Mais en même différent de John Woo car la violence, si elle est là aussi magnifiquement mise en scène (la fusillade chez le médecin clandestin est à couper le souffle avec ses rideaux qui volent), est ici sèche et brutale, se rapprochant ainsi de Takeshi Kitano. La parenté entre les deux est d’autant plus vraie que là aussi on retrouve l’humour noir que Kitano utilise pour ses films de Yakuzas.

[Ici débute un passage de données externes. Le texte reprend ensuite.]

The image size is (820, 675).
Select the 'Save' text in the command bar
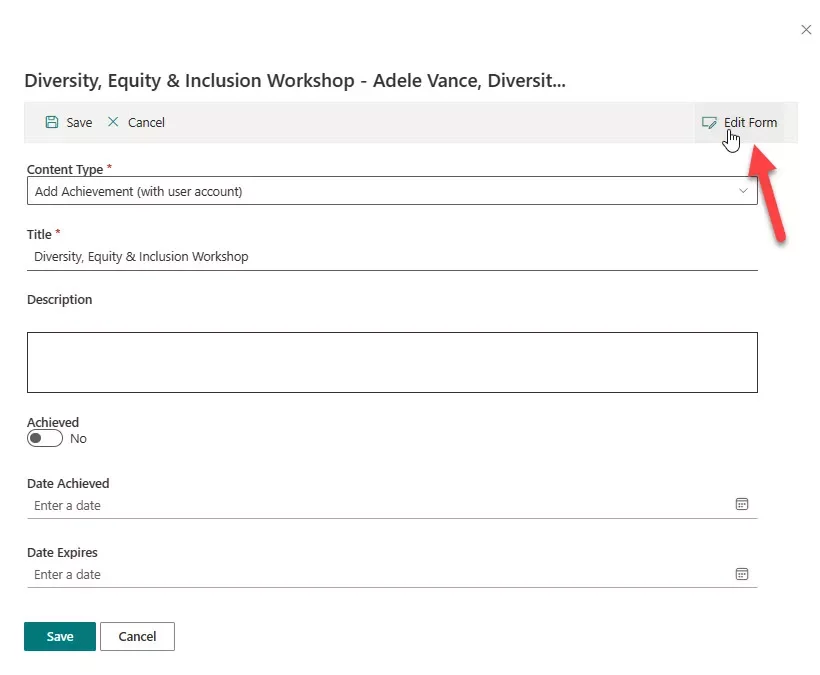coord(79,123)
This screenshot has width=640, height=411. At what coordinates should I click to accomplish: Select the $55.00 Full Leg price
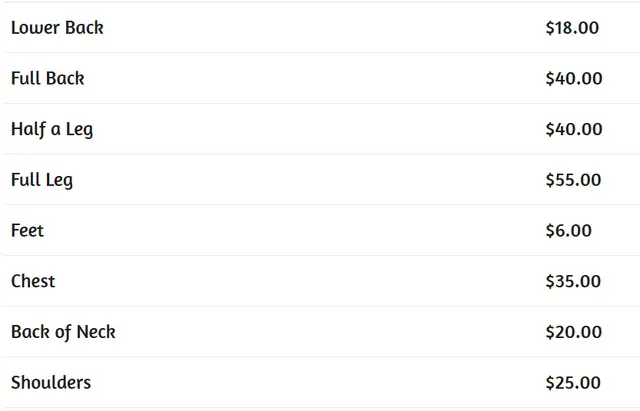coord(573,180)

« Exilé » a donc un lien plus qu’évident avec les autres polars de Johnnie To avec ces héros semblant sortir d’un autre temps, avec leurs codes dépassés par le monde qui les entoure (dont le rôle interprété par Simon Yam est l’illustration parfaite, chef de Triade dont l’unique objectif est la recherche du profit, bien loin des « valeurs traditionnelles » de ces organisations) dont les changements s’accélèrent (ainsi les films américains sont maintenant marqués du sceau d’un sentiment post-11 septembre, d’ailleurs souvent vu à tort et à travers, le cinéma Hongkongais est marqué par la rétrocession de leur île à la Chine, faisant baigner leur cinéma dans une peur d’un avenir incertain et d’une profonde mutation).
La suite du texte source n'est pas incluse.